DATA SUPPLIED
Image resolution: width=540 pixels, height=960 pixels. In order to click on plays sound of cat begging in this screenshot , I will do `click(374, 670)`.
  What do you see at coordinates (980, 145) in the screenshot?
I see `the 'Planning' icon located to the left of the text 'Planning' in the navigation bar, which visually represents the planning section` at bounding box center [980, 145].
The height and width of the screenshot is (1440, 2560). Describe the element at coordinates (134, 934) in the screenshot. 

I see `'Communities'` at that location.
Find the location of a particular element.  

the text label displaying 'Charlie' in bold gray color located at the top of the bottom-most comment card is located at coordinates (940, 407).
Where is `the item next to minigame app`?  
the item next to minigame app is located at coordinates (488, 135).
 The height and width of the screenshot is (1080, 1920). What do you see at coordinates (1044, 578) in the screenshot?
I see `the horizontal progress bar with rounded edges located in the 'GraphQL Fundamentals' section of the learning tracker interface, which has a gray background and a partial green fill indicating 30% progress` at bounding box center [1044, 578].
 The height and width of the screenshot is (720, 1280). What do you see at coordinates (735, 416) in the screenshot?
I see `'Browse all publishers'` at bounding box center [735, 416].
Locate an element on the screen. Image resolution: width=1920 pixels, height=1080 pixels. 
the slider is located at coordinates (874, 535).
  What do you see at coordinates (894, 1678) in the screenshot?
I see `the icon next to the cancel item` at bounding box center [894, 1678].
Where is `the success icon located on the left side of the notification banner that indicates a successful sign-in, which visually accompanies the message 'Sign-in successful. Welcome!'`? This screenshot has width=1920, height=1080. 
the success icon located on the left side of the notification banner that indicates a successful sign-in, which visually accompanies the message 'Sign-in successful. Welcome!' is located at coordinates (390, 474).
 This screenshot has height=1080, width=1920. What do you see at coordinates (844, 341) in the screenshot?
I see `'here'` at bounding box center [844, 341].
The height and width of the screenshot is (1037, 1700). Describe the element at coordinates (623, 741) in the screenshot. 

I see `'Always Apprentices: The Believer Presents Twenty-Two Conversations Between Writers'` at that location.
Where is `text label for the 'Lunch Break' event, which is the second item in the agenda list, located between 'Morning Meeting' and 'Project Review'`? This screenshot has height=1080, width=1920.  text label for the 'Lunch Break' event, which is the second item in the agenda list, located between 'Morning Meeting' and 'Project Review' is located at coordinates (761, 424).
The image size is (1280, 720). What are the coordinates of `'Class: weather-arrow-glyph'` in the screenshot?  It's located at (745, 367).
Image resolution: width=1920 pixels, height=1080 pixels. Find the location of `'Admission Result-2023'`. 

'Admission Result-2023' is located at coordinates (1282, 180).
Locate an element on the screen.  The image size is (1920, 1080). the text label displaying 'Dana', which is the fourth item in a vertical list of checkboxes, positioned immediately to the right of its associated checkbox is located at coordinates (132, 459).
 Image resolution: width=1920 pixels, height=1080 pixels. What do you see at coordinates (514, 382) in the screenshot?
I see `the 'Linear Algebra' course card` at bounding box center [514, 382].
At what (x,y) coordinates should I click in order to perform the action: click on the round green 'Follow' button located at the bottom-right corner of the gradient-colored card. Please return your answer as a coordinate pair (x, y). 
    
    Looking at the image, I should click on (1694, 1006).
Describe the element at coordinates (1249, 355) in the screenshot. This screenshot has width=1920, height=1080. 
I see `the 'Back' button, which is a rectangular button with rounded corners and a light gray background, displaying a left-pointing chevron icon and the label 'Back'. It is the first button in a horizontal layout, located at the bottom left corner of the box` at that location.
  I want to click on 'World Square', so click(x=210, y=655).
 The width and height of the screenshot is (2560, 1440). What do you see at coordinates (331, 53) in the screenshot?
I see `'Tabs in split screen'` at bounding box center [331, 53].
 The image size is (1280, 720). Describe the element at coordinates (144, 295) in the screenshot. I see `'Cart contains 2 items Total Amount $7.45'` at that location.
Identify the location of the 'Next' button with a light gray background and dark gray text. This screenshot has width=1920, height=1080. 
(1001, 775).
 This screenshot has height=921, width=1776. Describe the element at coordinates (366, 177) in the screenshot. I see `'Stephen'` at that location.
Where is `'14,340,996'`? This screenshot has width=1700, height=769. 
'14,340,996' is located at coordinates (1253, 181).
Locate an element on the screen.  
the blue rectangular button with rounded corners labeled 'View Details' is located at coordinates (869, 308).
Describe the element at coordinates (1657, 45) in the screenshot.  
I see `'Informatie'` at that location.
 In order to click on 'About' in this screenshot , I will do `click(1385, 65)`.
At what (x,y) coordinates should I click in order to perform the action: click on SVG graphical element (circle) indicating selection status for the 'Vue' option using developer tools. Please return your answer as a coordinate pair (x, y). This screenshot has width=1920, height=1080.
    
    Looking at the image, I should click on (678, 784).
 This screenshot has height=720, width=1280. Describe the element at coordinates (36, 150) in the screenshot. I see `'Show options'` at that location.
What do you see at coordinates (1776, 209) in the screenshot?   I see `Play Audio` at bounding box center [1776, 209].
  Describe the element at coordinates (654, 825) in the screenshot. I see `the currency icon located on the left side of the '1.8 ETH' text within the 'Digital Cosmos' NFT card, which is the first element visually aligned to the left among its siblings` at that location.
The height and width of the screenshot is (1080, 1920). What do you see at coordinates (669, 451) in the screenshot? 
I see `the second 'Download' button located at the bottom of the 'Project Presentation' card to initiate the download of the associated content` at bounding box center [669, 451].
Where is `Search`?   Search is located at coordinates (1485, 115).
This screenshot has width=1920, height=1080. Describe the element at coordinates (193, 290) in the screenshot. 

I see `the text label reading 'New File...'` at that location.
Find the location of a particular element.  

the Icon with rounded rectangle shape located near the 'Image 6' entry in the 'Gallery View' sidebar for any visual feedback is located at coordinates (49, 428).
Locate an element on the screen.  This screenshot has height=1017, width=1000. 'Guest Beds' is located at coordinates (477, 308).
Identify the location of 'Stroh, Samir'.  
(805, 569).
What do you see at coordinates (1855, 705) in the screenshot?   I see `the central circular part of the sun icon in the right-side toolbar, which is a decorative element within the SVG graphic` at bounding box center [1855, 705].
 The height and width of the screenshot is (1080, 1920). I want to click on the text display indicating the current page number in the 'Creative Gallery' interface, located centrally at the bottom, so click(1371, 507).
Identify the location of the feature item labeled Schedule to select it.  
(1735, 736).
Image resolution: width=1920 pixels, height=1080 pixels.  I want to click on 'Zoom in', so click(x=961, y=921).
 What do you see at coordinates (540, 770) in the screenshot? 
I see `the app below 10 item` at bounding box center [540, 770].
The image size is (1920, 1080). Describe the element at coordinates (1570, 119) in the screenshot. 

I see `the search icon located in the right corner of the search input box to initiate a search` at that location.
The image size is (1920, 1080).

EXERCISE REQUIREMENTS
Copy all of the records above line for line, without changing anything.

EXERCISE SOLUTION
Image resolution: width=540 pixels, height=960 pixels. In order to click on plays sound of cat begging in this screenshot , I will do `click(374, 670)`.
  What do you see at coordinates (980, 145) in the screenshot?
I see `the 'Planning' icon located to the left of the text 'Planning' in the navigation bar, which visually represents the planning section` at bounding box center [980, 145].
The height and width of the screenshot is (1440, 2560). Describe the element at coordinates (134, 934) in the screenshot. 

I see `'Communities'` at that location.
Find the location of a particular element.  

the text label displaying 'Charlie' in bold gray color located at the top of the bottom-most comment card is located at coordinates (940, 407).
Where is `the item next to minigame app`?  
the item next to minigame app is located at coordinates (488, 135).
 The height and width of the screenshot is (1080, 1920). What do you see at coordinates (1044, 578) in the screenshot?
I see `the horizontal progress bar with rounded edges located in the 'GraphQL Fundamentals' section of the learning tracker interface, which has a gray background and a partial green fill indicating 30% progress` at bounding box center [1044, 578].
 The height and width of the screenshot is (720, 1280). What do you see at coordinates (735, 416) in the screenshot?
I see `'Browse all publishers'` at bounding box center [735, 416].
Locate an element on the screen. Image resolution: width=1920 pixels, height=1080 pixels. 
the slider is located at coordinates (874, 535).
  What do you see at coordinates (894, 1678) in the screenshot?
I see `the icon next to the cancel item` at bounding box center [894, 1678].
Where is `the success icon located on the left side of the notification banner that indicates a successful sign-in, which visually accompanies the message 'Sign-in successful. Welcome!'`? This screenshot has width=1920, height=1080. 
the success icon located on the left side of the notification banner that indicates a successful sign-in, which visually accompanies the message 'Sign-in successful. Welcome!' is located at coordinates (390, 474).
 This screenshot has height=1080, width=1920. What do you see at coordinates (844, 341) in the screenshot?
I see `'here'` at bounding box center [844, 341].
The height and width of the screenshot is (1037, 1700). Describe the element at coordinates (623, 741) in the screenshot. 

I see `'Always Apprentices: The Believer Presents Twenty-Two Conversations Between Writers'` at that location.
Where is `text label for the 'Lunch Break' event, which is the second item in the agenda list, located between 'Morning Meeting' and 'Project Review'`? This screenshot has height=1080, width=1920.  text label for the 'Lunch Break' event, which is the second item in the agenda list, located between 'Morning Meeting' and 'Project Review' is located at coordinates (761, 424).
The image size is (1280, 720). What are the coordinates of `'Class: weather-arrow-glyph'` in the screenshot?  It's located at (745, 367).
Image resolution: width=1920 pixels, height=1080 pixels. Find the location of `'Admission Result-2023'`. 

'Admission Result-2023' is located at coordinates (1282, 180).
Locate an element on the screen.  The image size is (1920, 1080). the text label displaying 'Dana', which is the fourth item in a vertical list of checkboxes, positioned immediately to the right of its associated checkbox is located at coordinates (132, 459).
 Image resolution: width=1920 pixels, height=1080 pixels. What do you see at coordinates (514, 382) in the screenshot?
I see `the 'Linear Algebra' course card` at bounding box center [514, 382].
At what (x,y) coordinates should I click in order to perform the action: click on the round green 'Follow' button located at the bottom-right corner of the gradient-colored card. Please return your answer as a coordinate pair (x, y). 
    
    Looking at the image, I should click on (1694, 1006).
Describe the element at coordinates (1249, 355) in the screenshot. This screenshot has width=1920, height=1080. 
I see `the 'Back' button, which is a rectangular button with rounded corners and a light gray background, displaying a left-pointing chevron icon and the label 'Back'. It is the first button in a horizontal layout, located at the bottom left corner of the box` at that location.
  I want to click on 'World Square', so click(x=210, y=655).
 The width and height of the screenshot is (2560, 1440). What do you see at coordinates (331, 53) in the screenshot?
I see `'Tabs in split screen'` at bounding box center [331, 53].
 The image size is (1280, 720). Describe the element at coordinates (144, 295) in the screenshot. I see `'Cart contains 2 items Total Amount $7.45'` at that location.
Identify the location of the 'Next' button with a light gray background and dark gray text. This screenshot has width=1920, height=1080. 
(1001, 775).
 This screenshot has height=921, width=1776. Describe the element at coordinates (366, 177) in the screenshot. I see `'Stephen'` at that location.
Where is `'14,340,996'`? This screenshot has width=1700, height=769. 
'14,340,996' is located at coordinates (1253, 181).
Locate an element on the screen.  
the blue rectangular button with rounded corners labeled 'View Details' is located at coordinates (869, 308).
Describe the element at coordinates (1657, 45) in the screenshot.  
I see `'Informatie'` at that location.
 In order to click on 'About' in this screenshot , I will do `click(1385, 65)`.
At what (x,y) coordinates should I click in order to perform the action: click on SVG graphical element (circle) indicating selection status for the 'Vue' option using developer tools. Please return your answer as a coordinate pair (x, y). This screenshot has width=1920, height=1080.
    
    Looking at the image, I should click on (678, 784).
 This screenshot has height=720, width=1280. Describe the element at coordinates (36, 150) in the screenshot. I see `'Show options'` at that location.
What do you see at coordinates (1776, 209) in the screenshot?   I see `Play Audio` at bounding box center [1776, 209].
  Describe the element at coordinates (654, 825) in the screenshot. I see `the currency icon located on the left side of the '1.8 ETH' text within the 'Digital Cosmos' NFT card, which is the first element visually aligned to the left among its siblings` at that location.
The height and width of the screenshot is (1080, 1920). What do you see at coordinates (669, 451) in the screenshot? 
I see `the second 'Download' button located at the bottom of the 'Project Presentation' card to initiate the download of the associated content` at bounding box center [669, 451].
Where is `Search`?   Search is located at coordinates (1485, 115).
This screenshot has width=1920, height=1080. Describe the element at coordinates (193, 290) in the screenshot. 

I see `the text label reading 'New File...'` at that location.
Find the location of a particular element.  

the Icon with rounded rectangle shape located near the 'Image 6' entry in the 'Gallery View' sidebar for any visual feedback is located at coordinates (49, 428).
Locate an element on the screen.  This screenshot has height=1017, width=1000. 'Guest Beds' is located at coordinates (477, 308).
Identify the location of 'Stroh, Samir'.  
(805, 569).
What do you see at coordinates (1855, 705) in the screenshot?   I see `the central circular part of the sun icon in the right-side toolbar, which is a decorative element within the SVG graphic` at bounding box center [1855, 705].
 The height and width of the screenshot is (1080, 1920). I want to click on the text display indicating the current page number in the 'Creative Gallery' interface, located centrally at the bottom, so click(1371, 507).
Identify the location of the feature item labeled Schedule to select it.  
(1735, 736).
Image resolution: width=1920 pixels, height=1080 pixels.  I want to click on 'Zoom in', so click(x=961, y=921).
 What do you see at coordinates (540, 770) in the screenshot? 
I see `the app below 10 item` at bounding box center [540, 770].
The image size is (1920, 1080). Describe the element at coordinates (1570, 119) in the screenshot. 

I see `the search icon located in the right corner of the search input box to initiate a search` at that location.
The image size is (1920, 1080).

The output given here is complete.